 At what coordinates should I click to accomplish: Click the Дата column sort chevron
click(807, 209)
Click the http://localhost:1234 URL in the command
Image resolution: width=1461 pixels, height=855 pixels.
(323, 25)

* * * * * * *

▸ THE PROBLEM:
Give the lines from the one containing "Click the http://localhost:1234" through the end as a two-column CSV with columns instruction and coordinates. Each row should hold a line's text and the answer that follows it, with each field quoted and line breaks turned into spaces.

▸ FINISHED TASK:
instruction,coordinates
"Click the http://localhost:1234 URL in the command Image resolution: width=1461 pixels, height=855 pixels.","(323, 25)"